= Beginning of Section =

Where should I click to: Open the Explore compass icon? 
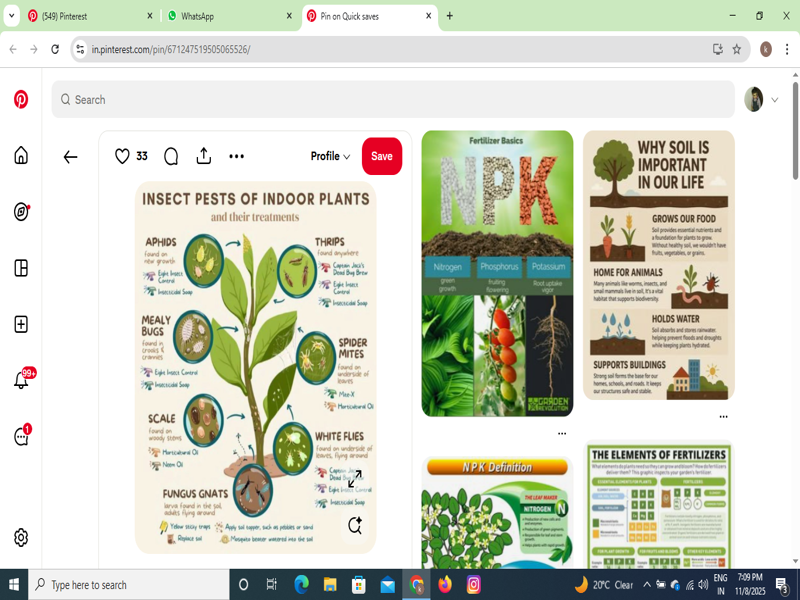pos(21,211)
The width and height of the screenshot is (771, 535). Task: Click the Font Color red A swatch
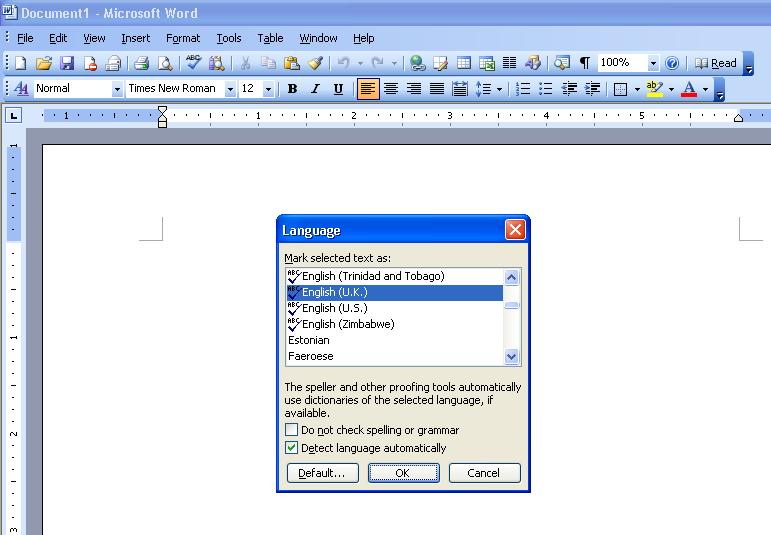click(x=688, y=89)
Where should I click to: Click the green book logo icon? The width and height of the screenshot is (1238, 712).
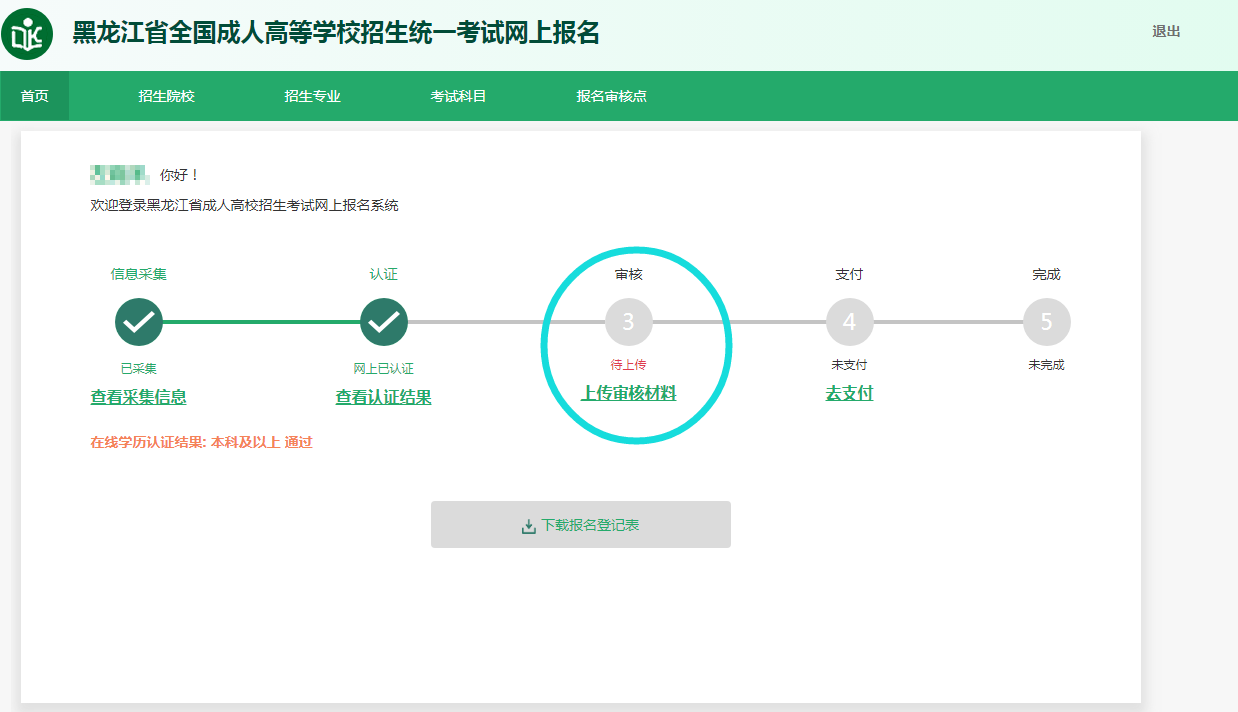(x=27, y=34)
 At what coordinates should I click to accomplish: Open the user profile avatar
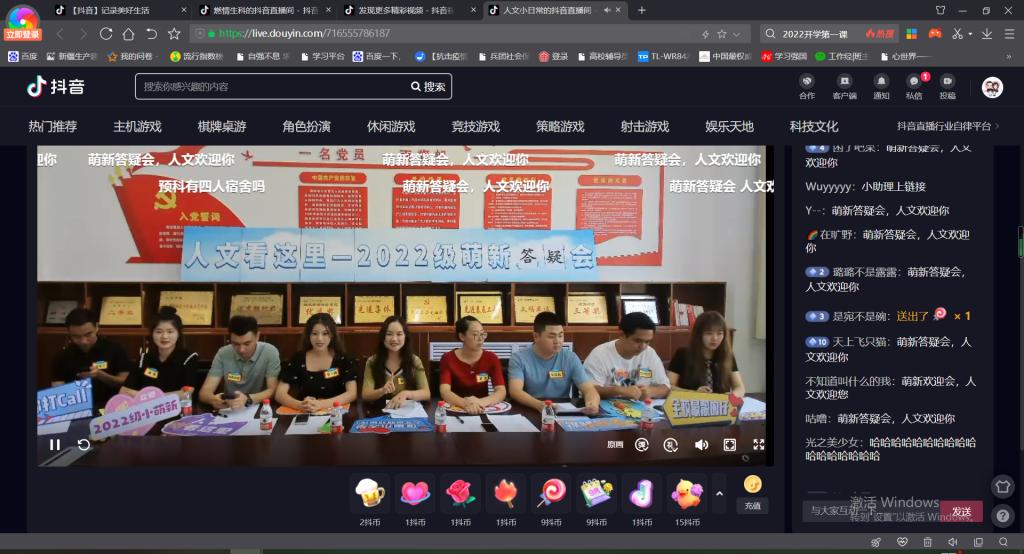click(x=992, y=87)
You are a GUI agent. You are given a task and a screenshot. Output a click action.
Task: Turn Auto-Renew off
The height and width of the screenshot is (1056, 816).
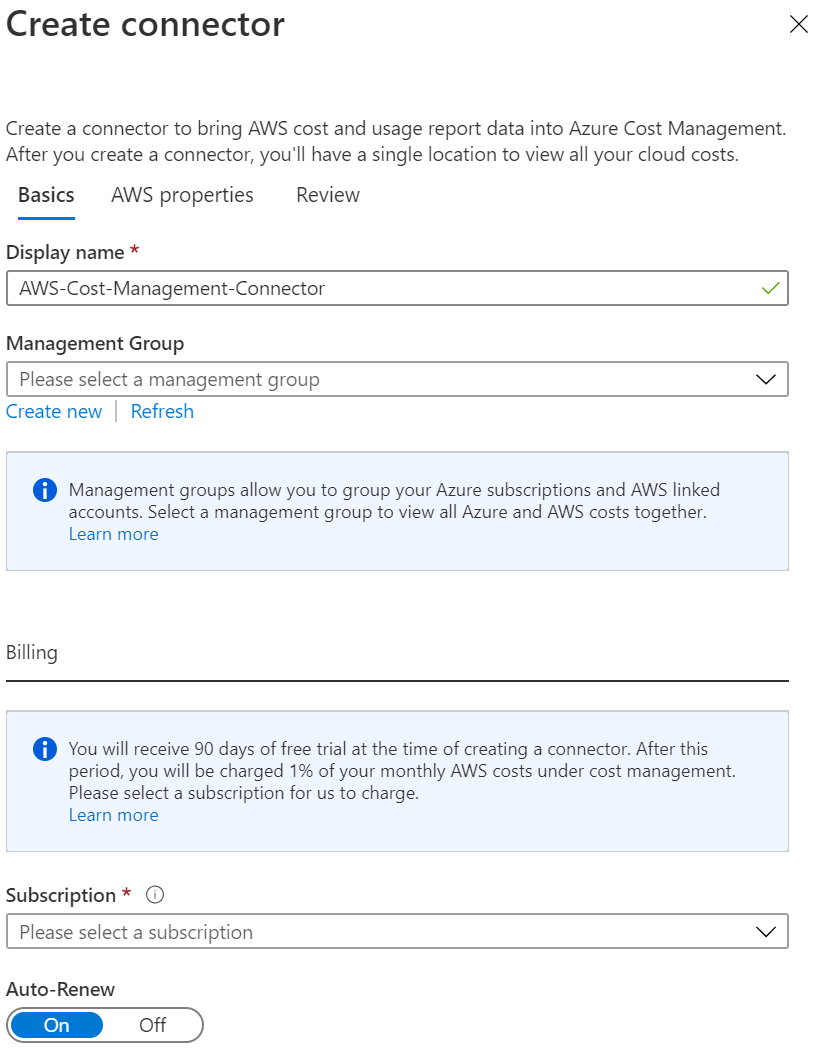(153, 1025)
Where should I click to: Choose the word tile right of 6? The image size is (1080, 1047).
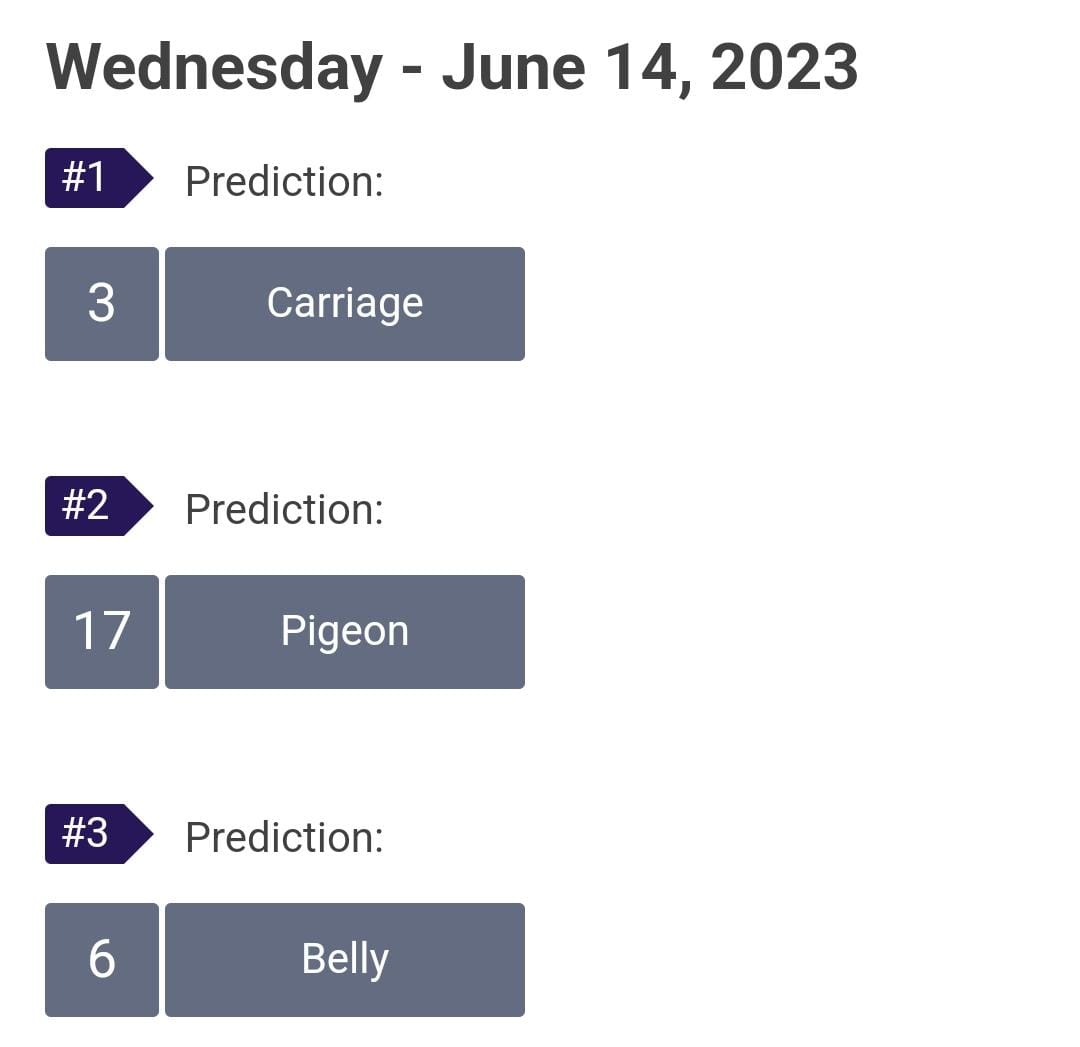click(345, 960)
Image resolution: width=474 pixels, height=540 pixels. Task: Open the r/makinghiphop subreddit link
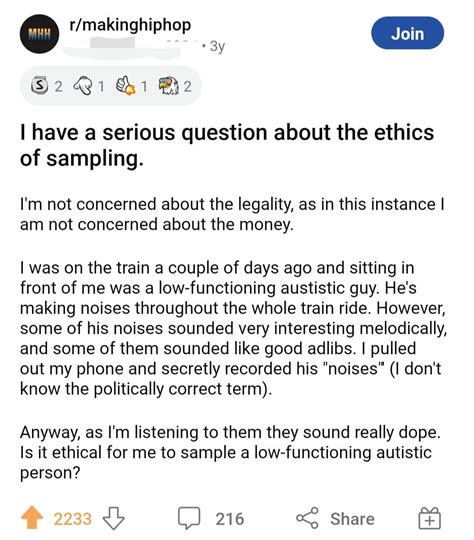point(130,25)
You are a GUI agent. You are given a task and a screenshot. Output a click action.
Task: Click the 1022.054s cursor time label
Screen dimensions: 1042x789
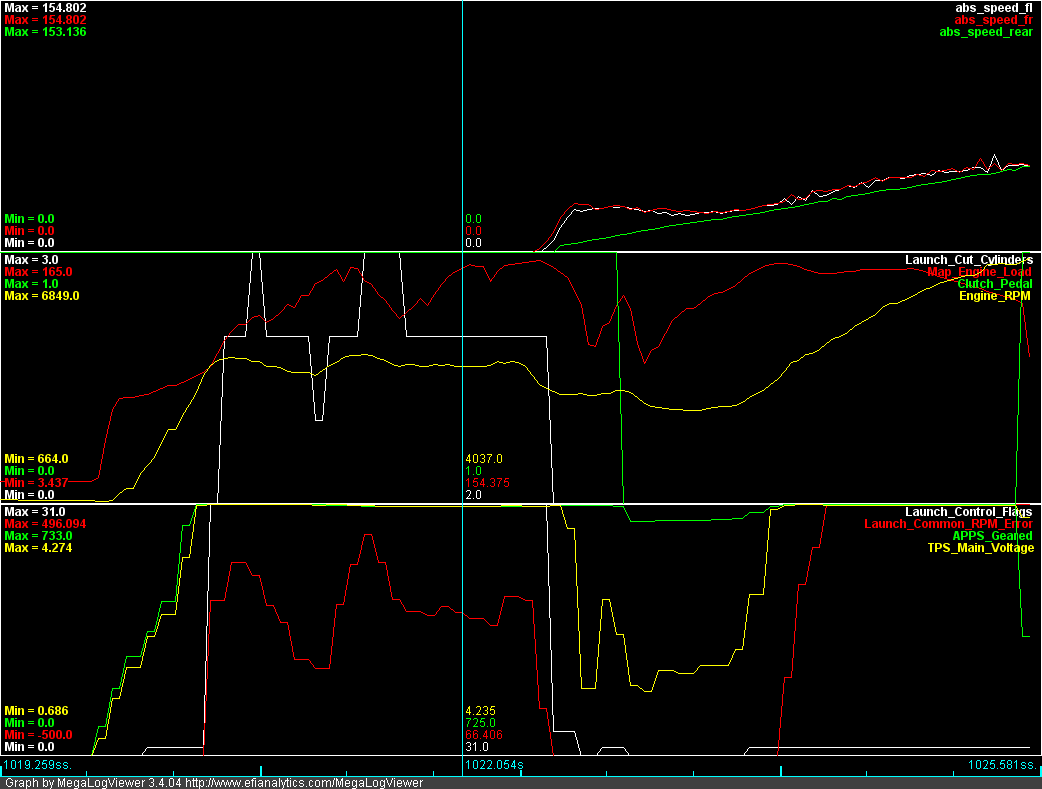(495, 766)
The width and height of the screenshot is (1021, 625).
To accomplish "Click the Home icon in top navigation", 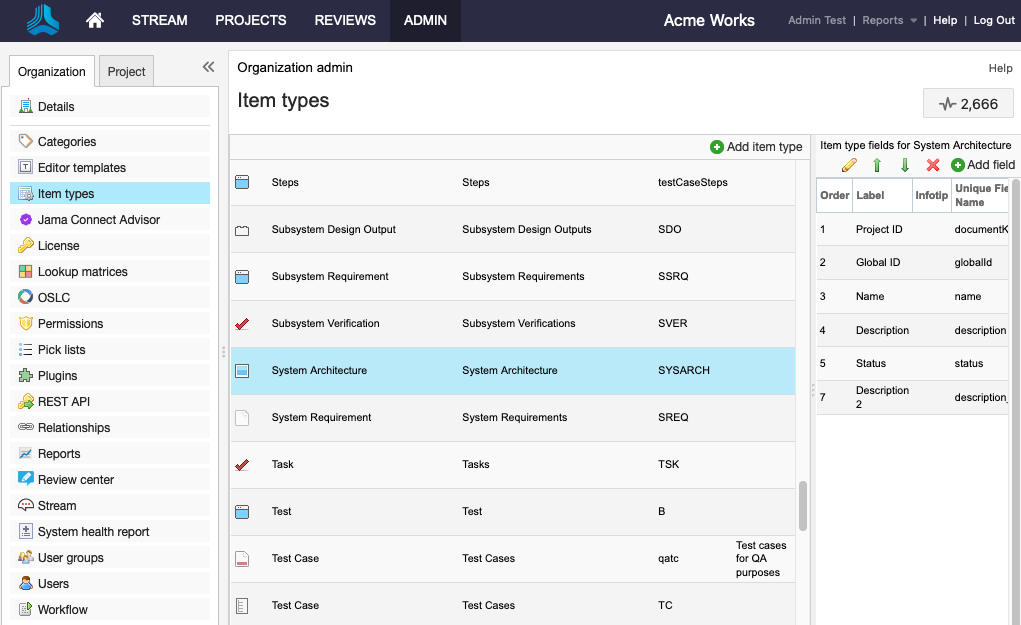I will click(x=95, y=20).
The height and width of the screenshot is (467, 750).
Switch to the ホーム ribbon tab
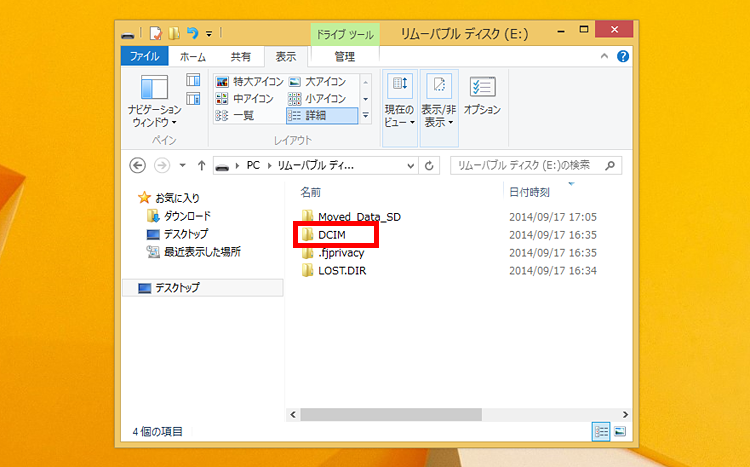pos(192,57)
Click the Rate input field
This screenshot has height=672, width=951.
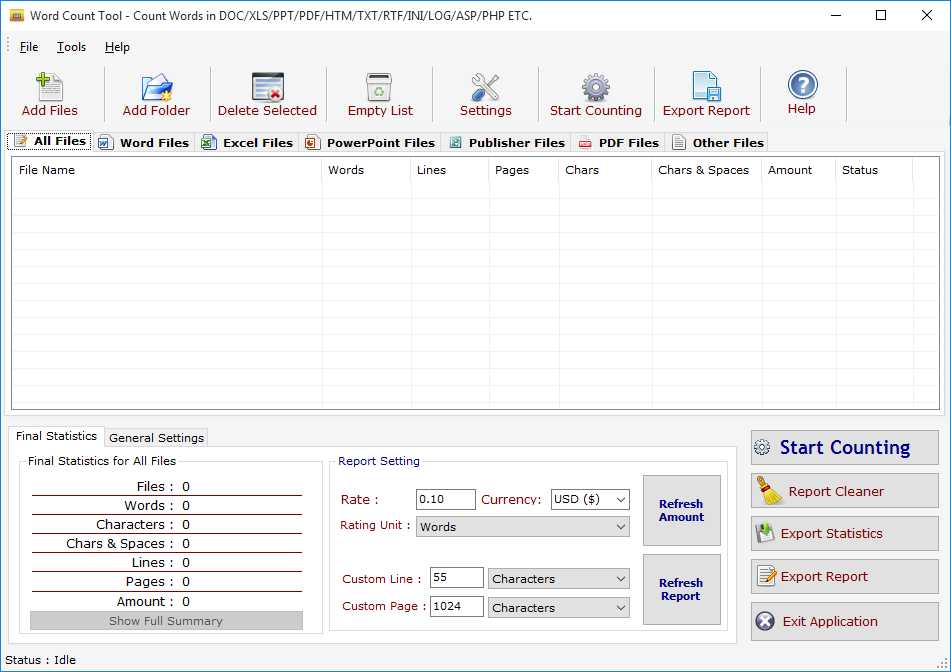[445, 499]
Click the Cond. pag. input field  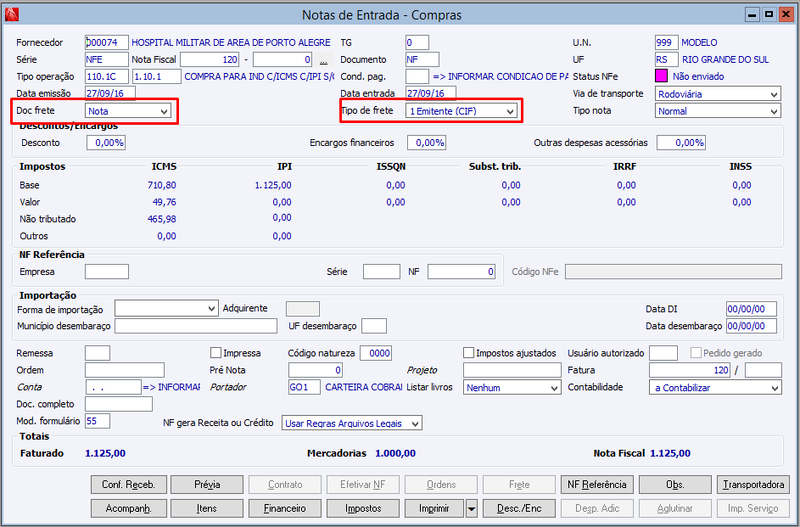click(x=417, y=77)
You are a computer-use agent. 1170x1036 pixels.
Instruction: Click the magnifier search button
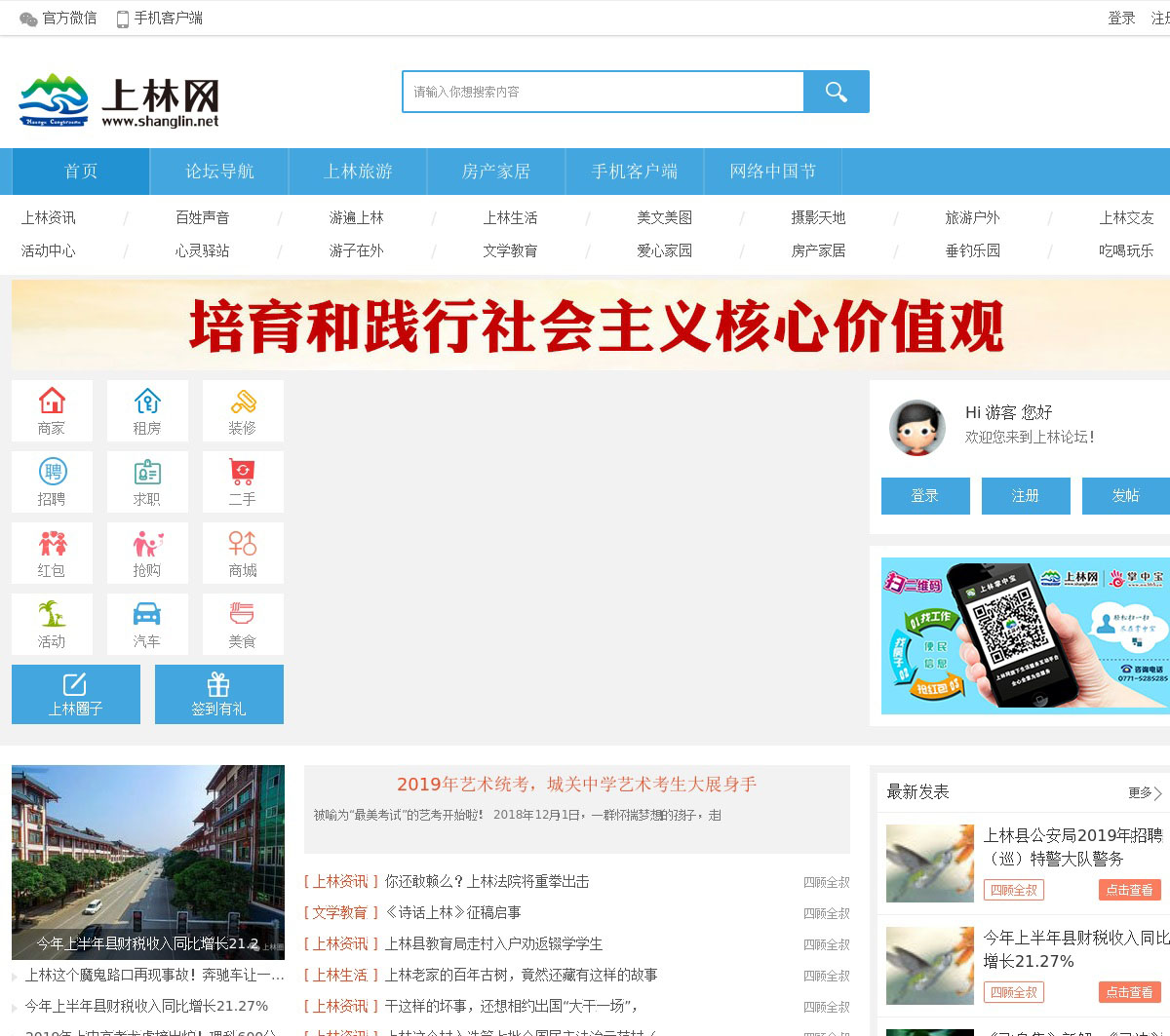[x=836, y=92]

= End of Section =

**To do**
In the copy, include exactly the lines from the one with "You are a computer-use" through the final line of the data, both ends included, and no pictures.

**Output**
You are a computer-use agent. 1170x1036 pixels.
Instruction: Click the magnifier search button
[x=836, y=92]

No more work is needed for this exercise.